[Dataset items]
>>>>

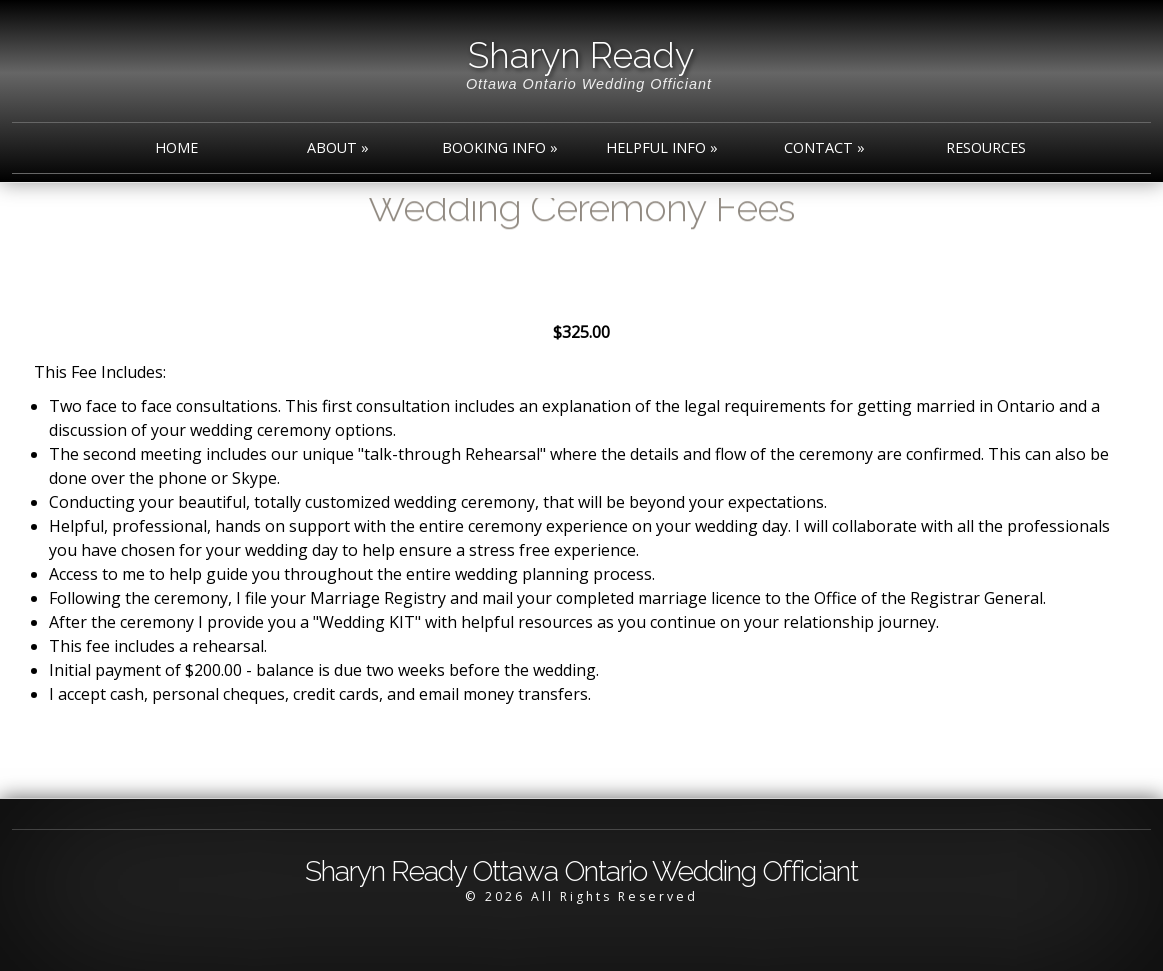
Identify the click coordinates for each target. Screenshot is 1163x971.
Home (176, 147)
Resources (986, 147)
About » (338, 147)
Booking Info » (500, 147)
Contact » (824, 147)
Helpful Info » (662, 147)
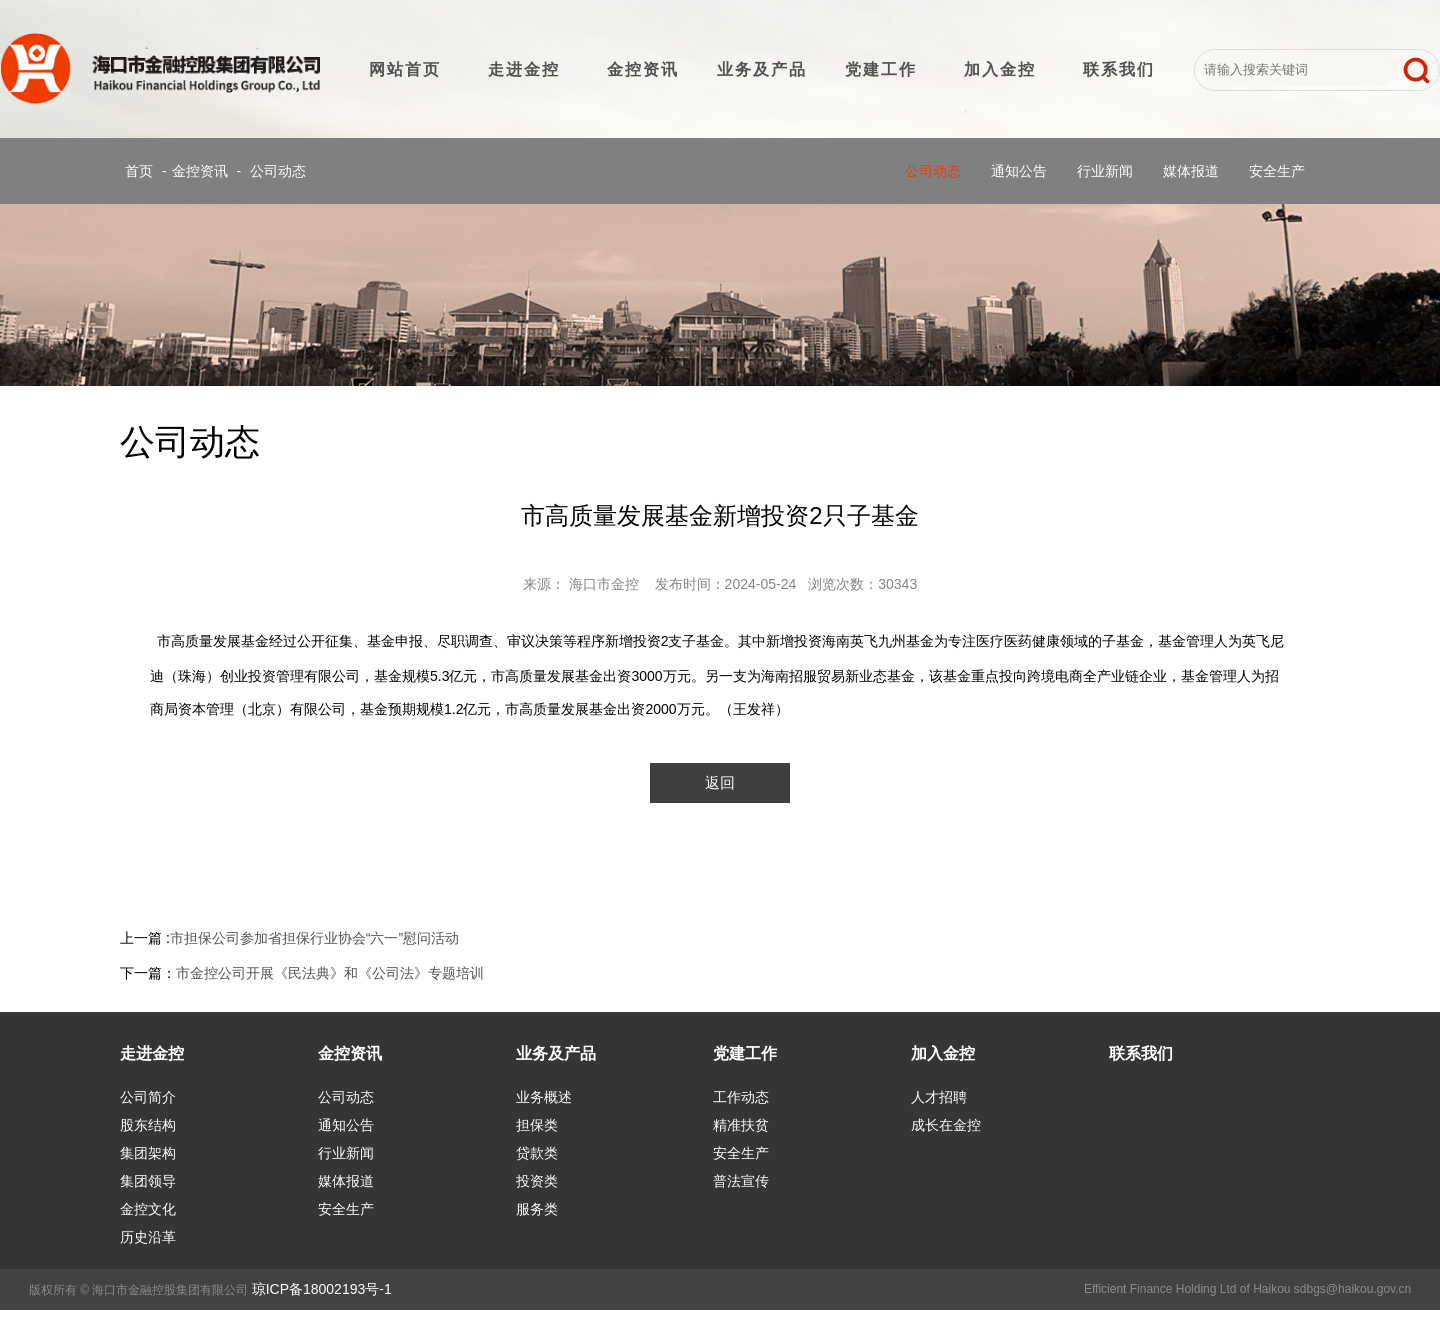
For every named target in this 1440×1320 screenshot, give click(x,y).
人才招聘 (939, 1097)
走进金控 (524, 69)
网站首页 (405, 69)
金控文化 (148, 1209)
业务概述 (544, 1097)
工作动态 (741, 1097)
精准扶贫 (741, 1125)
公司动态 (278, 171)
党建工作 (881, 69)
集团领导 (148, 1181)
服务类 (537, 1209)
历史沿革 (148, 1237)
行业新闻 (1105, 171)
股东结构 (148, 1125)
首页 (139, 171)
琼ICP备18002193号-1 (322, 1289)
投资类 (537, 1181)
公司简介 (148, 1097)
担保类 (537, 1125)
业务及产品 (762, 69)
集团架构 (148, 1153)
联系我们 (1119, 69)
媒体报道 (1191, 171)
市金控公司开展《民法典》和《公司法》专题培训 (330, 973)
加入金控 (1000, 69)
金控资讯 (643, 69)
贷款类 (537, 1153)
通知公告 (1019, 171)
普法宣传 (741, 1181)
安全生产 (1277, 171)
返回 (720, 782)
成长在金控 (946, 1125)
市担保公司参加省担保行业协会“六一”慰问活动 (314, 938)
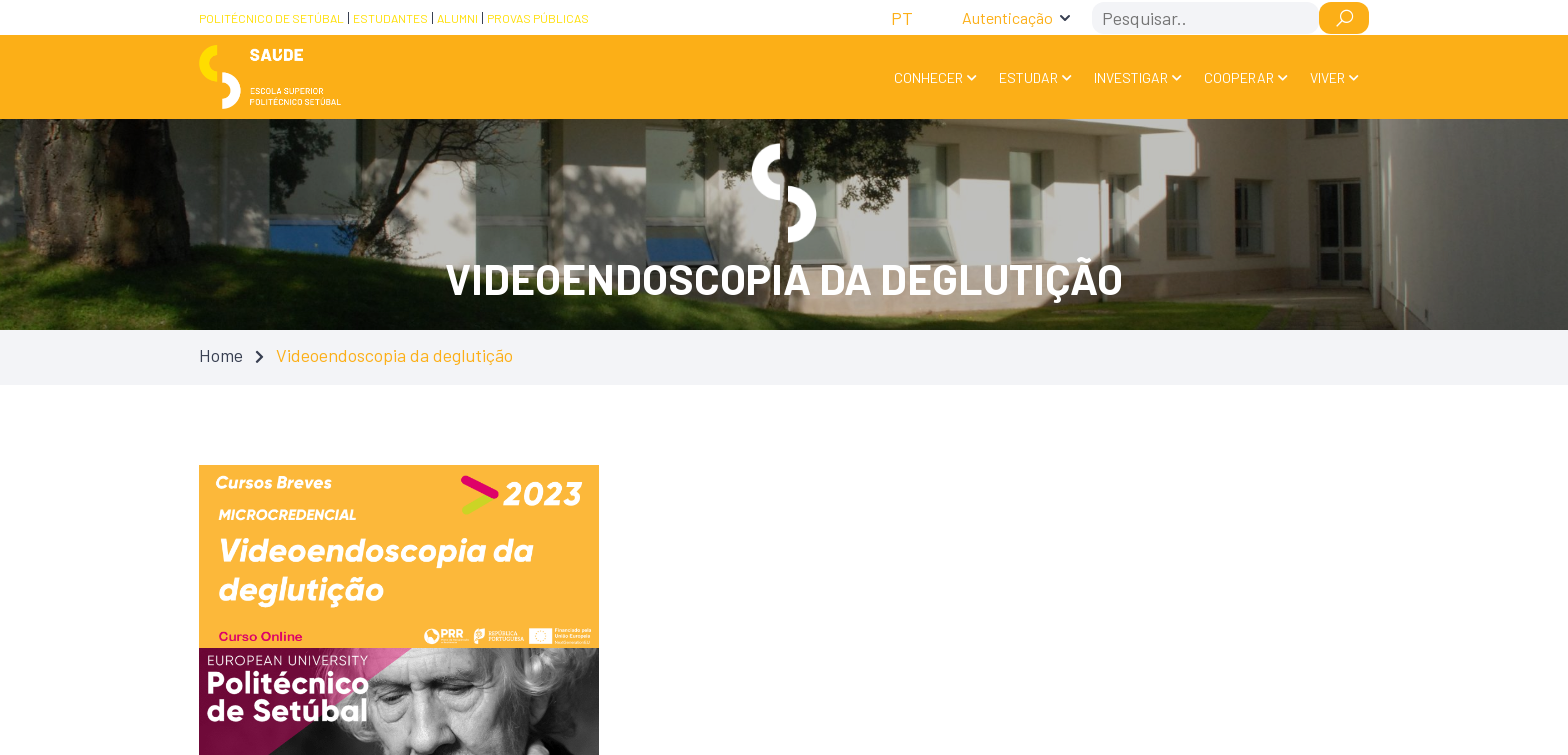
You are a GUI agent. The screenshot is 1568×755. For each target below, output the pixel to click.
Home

<<<<

# Do this
Please copy the rows from the line with "金控文化 (148, 1209)" up to and including the line with "投资类 (537, 1181)", unchanged.

# Answer to the exercise
金控文化 (148, 1209)
业务概述 (544, 1097)
工作动态 (741, 1097)
精准扶贫 (741, 1125)
公司动态 (278, 171)
党建工作 (881, 69)
集团领导 (148, 1181)
服务类 (537, 1209)
历史沿革 (148, 1237)
行业新闻 (1105, 171)
股东结构 (148, 1125)
首页 (139, 171)
琼ICP备18002193号-1 (322, 1289)
投资类 (537, 1181)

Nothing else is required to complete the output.